> やること:
1. 重岡優大の試合記事から、「WBC世界ミニマム級暫定王者決定戦」から「仕様のものでリングインした。」までを、その語も含めてそのまま書き写すこと。
2. 重岡優大の試合記事によると、重岡優大は入場の際に誰をセコンドに伴ったか。
3. 重岡優大の試合記事を、最後の文の後から書き進めること。
----- 読む文章
WBC世界ミニマム級3位重岡優大(26=ワタナベ)が世界初挑戦で世界王座奪取に成功した。
同級7位の元WBO世界同級王者ウィルフレド・メンデス(26=プエルトリコ)とのWBC同級暫定王座決定戦に鮮やかな7回KO勝ち。先の試合で弟の重岡銀次朗(23=ワタナベ)がIBF世界ミニマム級暫定王座決定戦に勝利しており、国内初の「兄弟同時世界王座獲得」という偉業を達成した。
WBC世界ミニマム級暫定王者決定戦
重岡優大 | ○ | 7回 KO | × | ウィルフレド・メンデス |
◆試合経過
入場
重岡優大は、王座を獲得したばかりの弟・銀次朗をセコンドに伴って出陣。銀髪、銀色のガウン、銀色のトランクス、銀色のグローブで身を固めた。メンデスは、赤いTシャツ姿。赤いトランクスは側面が大きく開いており、素早いステップワークに適した仕様のものでリングインした。
----------
----- データ欄
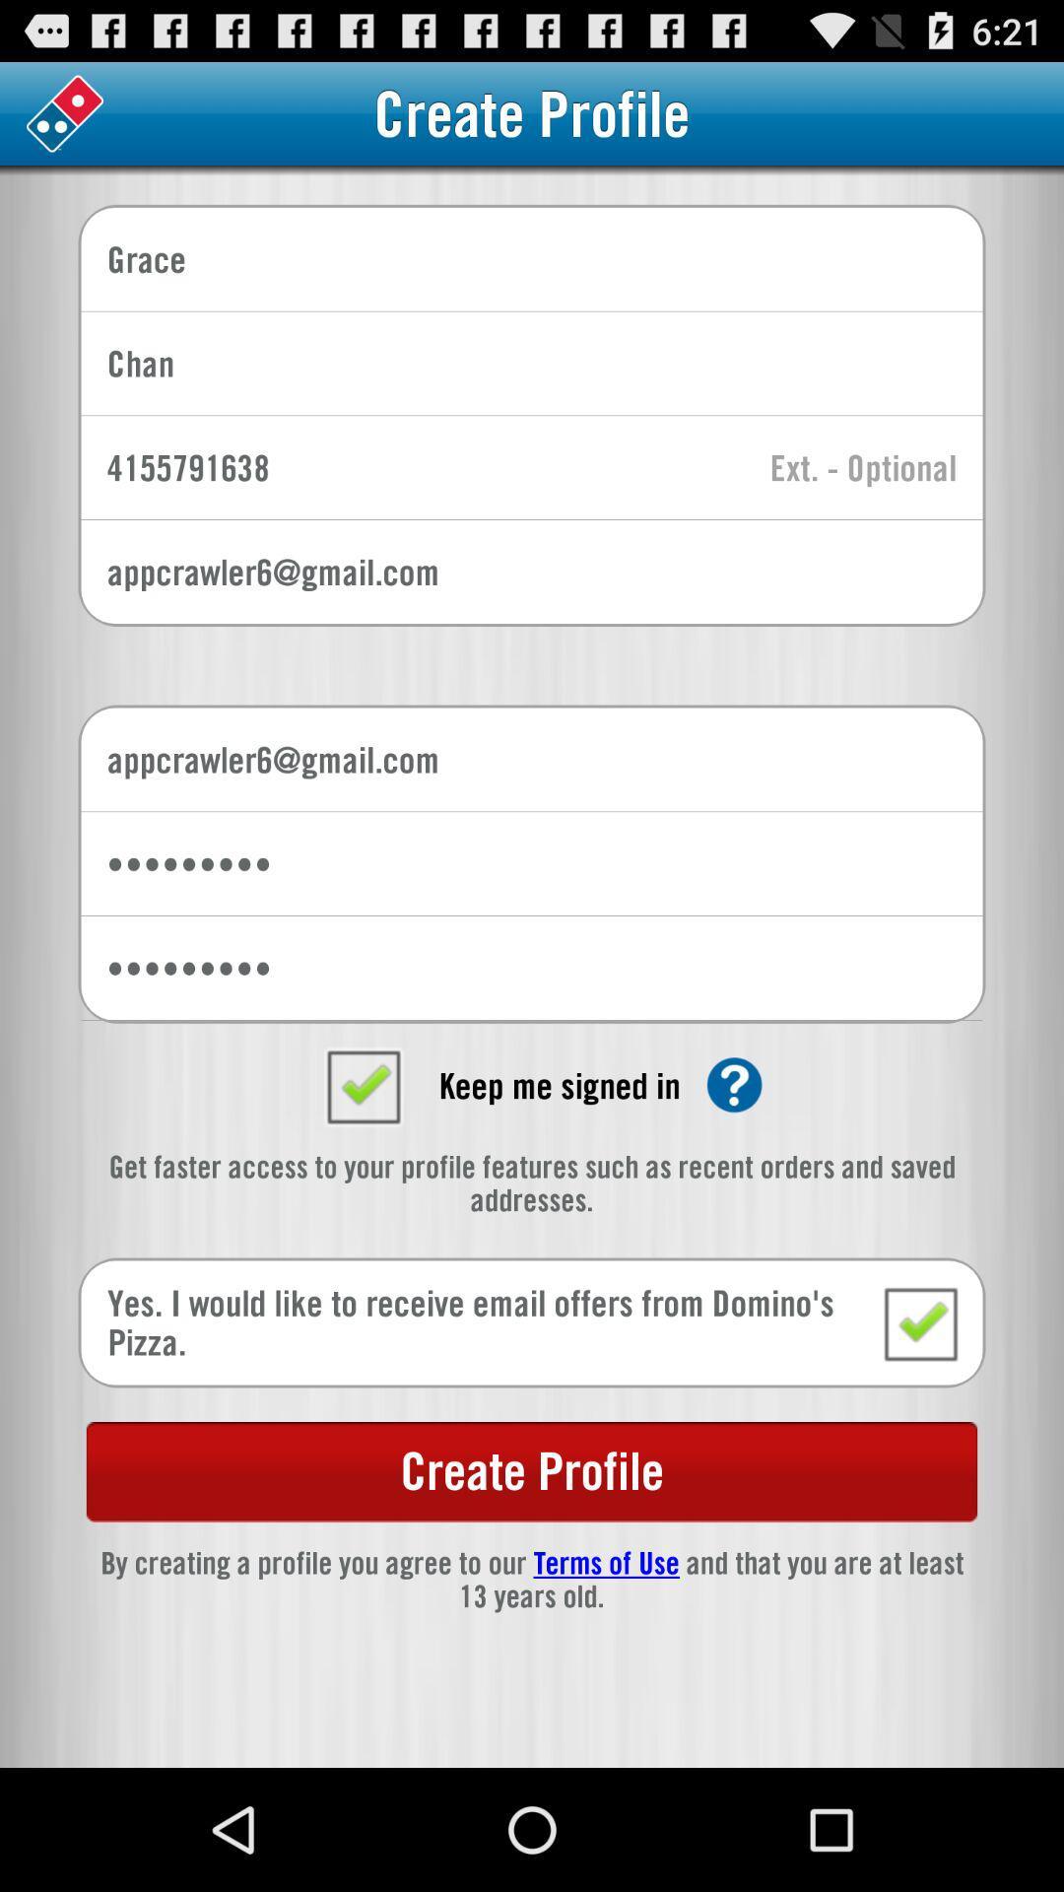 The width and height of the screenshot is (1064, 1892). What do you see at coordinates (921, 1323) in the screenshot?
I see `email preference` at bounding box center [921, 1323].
----------
> 解答例:
1.
WBC世界ミニマム級暫定王者決定戦
重岡優大 | ○ | 7回 KO | × | ウィルフレド・メンデス |
◆試合経過
入場
重岡優大は、王座を獲得したばかりの弟・銀次朗をセコンドに伴って出陣。銀髪、銀色のガウン、銀色のトランクス、銀色のグローブで身を固めた。メンデスは、赤いTシャツ姿。赤いトランクスは側面が大きく開いており、素早いステップワークに適した仕様のものでリングインした。

2. 王座を獲得したばかりの弟・重岡銀次朗。

3.
1R
ともにサウスポースタイルの対戦。優大は右を伸ばした状態で、プレッシャーをかけていく。離れぎわで強烈なパンチを放つ。メンデスは足を使いながらじっくりと様子を見る。優大は終了間際に左ストレートを顔面に当てるも、浅い。
2R
優大は再びプレッシャーをかけるが、手数が少ない。メンデスは上体を揺らしながら、ワンツー、左ストレートを伸ばしていく。メンデスはロープにつまるとクリンチで相手の攻撃をストップ。優大は強いパンチを狙うが、ヒットはほとんどない。
3R
メンデスが手数を出しながら、軽快にステップを使って距離をつかみ始める。優大は強烈な右ボディーアッパーを放ったが、ガードの上。メンデスは、ピンチになると、巧みなクリンチをみせて、優大の攻撃を止める。
4R
メンデスは距離をとって右ジャブ、ワンツーでリズムをとる。中盤にはいきなりの左ストレートをヒット。優大は残り15秒で「こいこい」と手招きしてアピール。終了間際にはメンデスが左ストレートをカウンターでヒットする。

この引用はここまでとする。